- **Task**: All of the records must be set down again word for word.

Collection entries
####################

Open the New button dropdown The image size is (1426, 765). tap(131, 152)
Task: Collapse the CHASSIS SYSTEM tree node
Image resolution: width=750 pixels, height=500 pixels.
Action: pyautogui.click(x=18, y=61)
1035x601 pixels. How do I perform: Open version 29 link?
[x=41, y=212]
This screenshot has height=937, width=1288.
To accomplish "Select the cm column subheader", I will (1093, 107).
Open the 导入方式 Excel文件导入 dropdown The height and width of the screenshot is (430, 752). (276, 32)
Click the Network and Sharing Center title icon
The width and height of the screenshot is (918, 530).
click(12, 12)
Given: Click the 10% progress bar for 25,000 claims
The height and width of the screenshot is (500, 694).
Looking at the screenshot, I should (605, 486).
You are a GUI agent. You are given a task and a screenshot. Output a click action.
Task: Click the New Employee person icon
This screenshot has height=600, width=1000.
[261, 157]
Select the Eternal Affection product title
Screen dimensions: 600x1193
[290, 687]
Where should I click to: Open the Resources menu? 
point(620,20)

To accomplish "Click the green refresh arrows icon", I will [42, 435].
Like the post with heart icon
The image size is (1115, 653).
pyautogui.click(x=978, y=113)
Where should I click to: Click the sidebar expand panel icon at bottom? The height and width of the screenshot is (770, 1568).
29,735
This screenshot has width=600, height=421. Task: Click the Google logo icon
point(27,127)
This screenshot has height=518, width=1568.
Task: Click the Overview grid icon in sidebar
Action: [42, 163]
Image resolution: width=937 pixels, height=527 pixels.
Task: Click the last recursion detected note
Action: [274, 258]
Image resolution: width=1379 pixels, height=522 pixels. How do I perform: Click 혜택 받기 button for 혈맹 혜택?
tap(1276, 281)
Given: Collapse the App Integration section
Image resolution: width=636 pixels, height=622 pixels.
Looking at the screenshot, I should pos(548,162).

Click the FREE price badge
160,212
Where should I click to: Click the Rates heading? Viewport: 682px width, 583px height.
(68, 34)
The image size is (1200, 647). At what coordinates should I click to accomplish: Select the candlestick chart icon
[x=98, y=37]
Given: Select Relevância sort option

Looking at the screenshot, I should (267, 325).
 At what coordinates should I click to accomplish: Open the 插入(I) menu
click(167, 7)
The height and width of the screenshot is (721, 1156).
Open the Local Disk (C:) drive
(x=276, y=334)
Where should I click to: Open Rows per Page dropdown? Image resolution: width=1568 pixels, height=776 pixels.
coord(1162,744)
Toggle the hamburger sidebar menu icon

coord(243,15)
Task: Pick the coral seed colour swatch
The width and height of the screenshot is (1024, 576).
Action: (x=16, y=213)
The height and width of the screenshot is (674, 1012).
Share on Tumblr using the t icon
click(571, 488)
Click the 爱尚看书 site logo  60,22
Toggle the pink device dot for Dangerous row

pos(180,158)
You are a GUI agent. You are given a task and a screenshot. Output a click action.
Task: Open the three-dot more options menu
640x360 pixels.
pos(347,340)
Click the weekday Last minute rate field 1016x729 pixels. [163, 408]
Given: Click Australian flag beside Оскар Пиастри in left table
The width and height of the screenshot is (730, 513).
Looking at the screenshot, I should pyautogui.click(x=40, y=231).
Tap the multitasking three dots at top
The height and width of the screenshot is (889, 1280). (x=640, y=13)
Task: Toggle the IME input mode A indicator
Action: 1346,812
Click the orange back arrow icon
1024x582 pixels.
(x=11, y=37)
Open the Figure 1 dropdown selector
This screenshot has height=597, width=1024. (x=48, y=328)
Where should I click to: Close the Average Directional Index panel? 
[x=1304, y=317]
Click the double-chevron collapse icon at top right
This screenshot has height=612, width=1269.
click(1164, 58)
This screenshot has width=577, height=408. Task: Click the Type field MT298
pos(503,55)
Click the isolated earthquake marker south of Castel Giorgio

####################

- **Exercise result**:
Open the New button dropdown The image size is (1426, 765). tap(131, 152)
Task: Collapse the CHASSIS SYSTEM tree node
Image resolution: width=750 pixels, height=500 pixels.
Action: pyautogui.click(x=18, y=61)
1035x601 pixels. How do I perform: Open version 29 link?
[x=41, y=212]
This screenshot has height=937, width=1288.
To accomplish "Select the cm column subheader", I will (1093, 107).
Open the 导入方式 Excel文件导入 dropdown The height and width of the screenshot is (430, 752). (276, 32)
Click the Network and Sharing Center title icon
The width and height of the screenshot is (918, 530).
click(12, 12)
Given: Click the 10% progress bar for 25,000 claims
The height and width of the screenshot is (500, 694).
Looking at the screenshot, I should (605, 486).
You are a GUI agent. You are given a task and a screenshot. Output a click action.
Task: Click the New Employee person icon
This screenshot has height=600, width=1000.
[261, 157]
Select the Eternal Affection product title
Screen dimensions: 600x1193
[290, 687]
Where should I click to: Open the Resources menu? 
point(620,20)

To accomplish "Click the green refresh arrows icon", I will [42, 435].
Like the post with heart icon
The image size is (1115, 653).
pyautogui.click(x=978, y=113)
Where should I click to: Click the sidebar expand panel icon at bottom? The height and width of the screenshot is (770, 1568).
29,735
This screenshot has width=600, height=421. Task: Click the Google logo icon
point(27,127)
This screenshot has height=518, width=1568.
Task: Click the Overview grid icon in sidebar
Action: [42, 163]
Image resolution: width=937 pixels, height=527 pixels.
Task: Click the last recursion detected note
Action: [274, 258]
Image resolution: width=1379 pixels, height=522 pixels. How do I perform: Click 혜택 받기 button for 혈맹 혜택?
tap(1276, 281)
Given: Collapse the App Integration section
Image resolution: width=636 pixels, height=622 pixels.
Looking at the screenshot, I should pos(548,162).

Click the FREE price badge
160,212
Where should I click to: Click the Rates heading? Viewport: 682px width, 583px height.
(68, 34)
The image size is (1200, 647). At what coordinates should I click to accomplish: Select the candlestick chart icon
[x=98, y=37]
Given: Select Relevância sort option

Looking at the screenshot, I should (267, 325).
 At what coordinates should I click to accomplish: Open the 插入(I) menu
click(167, 7)
The height and width of the screenshot is (721, 1156).
Open the Local Disk (C:) drive
(x=276, y=334)
Where should I click to: Open Rows per Page dropdown? Image resolution: width=1568 pixels, height=776 pixels.
coord(1162,744)
Toggle the hamburger sidebar menu icon

coord(243,15)
Task: Pick the coral seed colour swatch
The width and height of the screenshot is (1024, 576).
Action: (x=16, y=213)
The height and width of the screenshot is (674, 1012).
Share on Tumblr using the t icon
click(571, 488)
Click the 爱尚看书 site logo  60,22
Toggle the pink device dot for Dangerous row

pos(180,158)
You are a GUI agent. You are given a task and a screenshot. Output a click action.
Task: Open the three-dot more options menu
640x360 pixels.
pos(347,340)
Click the weekday Last minute rate field 1016x729 pixels. [163, 408]
Given: Click Australian flag beside Оскар Пиастри in left table
The width and height of the screenshot is (730, 513).
Looking at the screenshot, I should pyautogui.click(x=40, y=231).
Tap the multitasking three dots at top
The height and width of the screenshot is (889, 1280). (x=640, y=13)
Task: Toggle the IME input mode A indicator
Action: 1346,812
Click the orange back arrow icon
1024x582 pixels.
(x=11, y=37)
Open the Figure 1 dropdown selector
This screenshot has height=597, width=1024. (x=48, y=328)
Where should I click to: Close the Average Directional Index panel? 
[x=1304, y=317]
Click the double-chevron collapse icon at top right
This screenshot has height=612, width=1269.
click(1164, 58)
This screenshot has width=577, height=408. Task: Click the Type field MT298
pos(503,55)
Click the isolated earthquake marker south of Castel Giorgio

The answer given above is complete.